2022年当時はそうだったかもしれないが、今年は事情が違う。風力と太陽光は依然として記録的な勢いで発電しているように見えるが、水力と原子力の出力低下は深刻で、それらの記録的な出力率を補って余りあると、ロイターのギャビン・マグワイアが最近のコラムで報告する。

マグワイア氏は、欧州は昨年、風力発電と太陽光発電の容量を9%増やし、5729万kWと過去最高を記録した。しかし、水力と原子力のトラブルが総発電量を引き下げ、現在もその状態が続いている。

第1四半期にかけて、ヨーロッパの発電量は1,213テラワット時となり、2023年第1四半期の出力より6.4%減少した。これは気候変動を擁護するEmberの発表による。マグワイアによれば、このこと自体は必ずしも憂慮すべきはない。昨年の今頃は、ヨーロッパがパンデミックによる封鎖から抜け出し、需要が急増した。

ロイターのコラムニストは、「問題になりそうなのは、昨年のエネルギー危機から大陸の企業活動が回復し始める今年後半」という。昨年は利用できたロシアのガスのほとんどは、もはや選択肢から外れている。

フランスの原子力発電所が大きな希望であるが、出力が回復するまでにはまだしばらくかかる。現在、フランスの原子力発電所は、2020年と2021年の平均出力率より17.5パーセントも少ない生産量である。これは昨年の23パーセントから減少しているので、多少の進展があることは確かだ。
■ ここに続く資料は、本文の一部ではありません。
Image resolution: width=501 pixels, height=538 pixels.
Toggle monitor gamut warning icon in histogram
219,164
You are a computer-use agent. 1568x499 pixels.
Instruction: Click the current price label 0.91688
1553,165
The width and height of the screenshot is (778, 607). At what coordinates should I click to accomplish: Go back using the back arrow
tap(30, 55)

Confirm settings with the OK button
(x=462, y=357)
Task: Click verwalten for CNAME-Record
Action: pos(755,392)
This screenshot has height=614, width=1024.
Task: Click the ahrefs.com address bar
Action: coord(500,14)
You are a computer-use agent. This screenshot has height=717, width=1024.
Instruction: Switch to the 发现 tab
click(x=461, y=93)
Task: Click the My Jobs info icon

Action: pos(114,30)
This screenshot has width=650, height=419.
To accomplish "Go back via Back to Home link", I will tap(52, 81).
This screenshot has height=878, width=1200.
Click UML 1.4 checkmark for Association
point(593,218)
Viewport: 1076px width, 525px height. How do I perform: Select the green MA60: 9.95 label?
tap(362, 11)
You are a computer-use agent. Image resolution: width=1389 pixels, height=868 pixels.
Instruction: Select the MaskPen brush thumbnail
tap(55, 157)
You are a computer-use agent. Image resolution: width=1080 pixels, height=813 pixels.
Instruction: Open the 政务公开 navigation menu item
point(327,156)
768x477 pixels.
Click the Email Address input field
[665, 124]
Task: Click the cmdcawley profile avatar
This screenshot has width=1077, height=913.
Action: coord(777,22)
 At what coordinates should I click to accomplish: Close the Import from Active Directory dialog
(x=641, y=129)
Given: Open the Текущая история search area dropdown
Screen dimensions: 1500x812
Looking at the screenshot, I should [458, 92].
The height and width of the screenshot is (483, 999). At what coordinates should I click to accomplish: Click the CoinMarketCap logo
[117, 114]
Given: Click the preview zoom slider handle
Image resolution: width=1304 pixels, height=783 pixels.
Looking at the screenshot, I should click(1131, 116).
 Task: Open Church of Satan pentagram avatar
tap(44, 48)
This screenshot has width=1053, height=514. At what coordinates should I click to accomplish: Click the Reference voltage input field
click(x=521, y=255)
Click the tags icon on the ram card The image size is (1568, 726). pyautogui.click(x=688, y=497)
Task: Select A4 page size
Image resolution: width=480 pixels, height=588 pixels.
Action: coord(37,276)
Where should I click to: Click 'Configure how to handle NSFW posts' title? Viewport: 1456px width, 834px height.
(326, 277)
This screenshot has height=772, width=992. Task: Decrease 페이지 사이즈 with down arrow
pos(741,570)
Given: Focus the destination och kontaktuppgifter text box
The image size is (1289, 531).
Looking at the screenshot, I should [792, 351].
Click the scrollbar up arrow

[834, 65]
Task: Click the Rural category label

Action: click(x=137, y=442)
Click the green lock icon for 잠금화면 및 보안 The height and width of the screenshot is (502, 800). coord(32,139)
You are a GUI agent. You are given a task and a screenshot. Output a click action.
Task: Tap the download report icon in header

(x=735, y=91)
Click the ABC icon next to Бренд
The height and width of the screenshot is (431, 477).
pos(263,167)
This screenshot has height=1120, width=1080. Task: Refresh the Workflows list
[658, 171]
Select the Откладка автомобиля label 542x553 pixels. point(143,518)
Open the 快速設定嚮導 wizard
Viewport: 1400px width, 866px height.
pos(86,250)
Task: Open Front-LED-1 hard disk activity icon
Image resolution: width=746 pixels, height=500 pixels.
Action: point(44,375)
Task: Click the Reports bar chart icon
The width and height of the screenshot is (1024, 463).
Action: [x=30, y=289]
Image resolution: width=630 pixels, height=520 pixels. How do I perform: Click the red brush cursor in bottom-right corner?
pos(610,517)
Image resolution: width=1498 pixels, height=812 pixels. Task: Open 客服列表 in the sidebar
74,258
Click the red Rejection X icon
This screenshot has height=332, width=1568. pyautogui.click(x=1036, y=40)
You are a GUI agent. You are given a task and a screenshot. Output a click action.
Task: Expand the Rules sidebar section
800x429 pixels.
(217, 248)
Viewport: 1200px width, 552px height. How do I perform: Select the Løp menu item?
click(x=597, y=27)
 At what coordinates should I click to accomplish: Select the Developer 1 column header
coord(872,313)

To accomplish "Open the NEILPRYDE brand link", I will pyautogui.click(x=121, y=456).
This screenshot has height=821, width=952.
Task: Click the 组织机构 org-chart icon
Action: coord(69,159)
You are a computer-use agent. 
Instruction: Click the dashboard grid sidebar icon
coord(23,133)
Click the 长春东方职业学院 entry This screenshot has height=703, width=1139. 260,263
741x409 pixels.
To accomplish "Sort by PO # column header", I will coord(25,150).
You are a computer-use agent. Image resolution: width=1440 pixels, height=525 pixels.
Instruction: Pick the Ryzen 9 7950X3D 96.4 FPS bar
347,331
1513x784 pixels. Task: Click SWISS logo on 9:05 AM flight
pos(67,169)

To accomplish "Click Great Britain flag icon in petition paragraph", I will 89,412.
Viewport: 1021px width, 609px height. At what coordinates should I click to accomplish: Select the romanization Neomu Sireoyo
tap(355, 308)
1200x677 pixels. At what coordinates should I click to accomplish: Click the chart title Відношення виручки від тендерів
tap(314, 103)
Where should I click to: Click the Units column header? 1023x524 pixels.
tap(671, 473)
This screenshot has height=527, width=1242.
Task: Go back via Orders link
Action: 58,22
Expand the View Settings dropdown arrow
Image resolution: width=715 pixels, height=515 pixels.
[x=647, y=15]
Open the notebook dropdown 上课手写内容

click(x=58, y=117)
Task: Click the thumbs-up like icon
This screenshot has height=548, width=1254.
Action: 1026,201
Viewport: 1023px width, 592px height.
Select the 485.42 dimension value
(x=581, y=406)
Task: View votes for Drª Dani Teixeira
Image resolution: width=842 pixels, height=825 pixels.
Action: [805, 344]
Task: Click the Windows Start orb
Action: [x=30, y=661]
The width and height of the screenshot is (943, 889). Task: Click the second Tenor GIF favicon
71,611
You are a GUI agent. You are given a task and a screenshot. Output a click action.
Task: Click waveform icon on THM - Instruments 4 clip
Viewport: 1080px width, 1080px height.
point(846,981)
水力は、風力や太陽光よりも程度は低いものの、天候に左右されるため、よりやっかいだ。ヨーロッパでは例年より雪が少ない暖冬だったため、昨年のような干ばつが繰り返される可能性はゼロではない。実際、その可能性は十分にある。

欧州が新たなトップサプライヤーである米国から、より多くのLNGを輸入する必要があるかもしれないという。EUはLNGの輸入インフラを整備しすぎて、いつの間にか座礁してしまうのではないかと心配する声もあるが、今のところ、EUのエネルギーサバイバルには欠かせない資産である。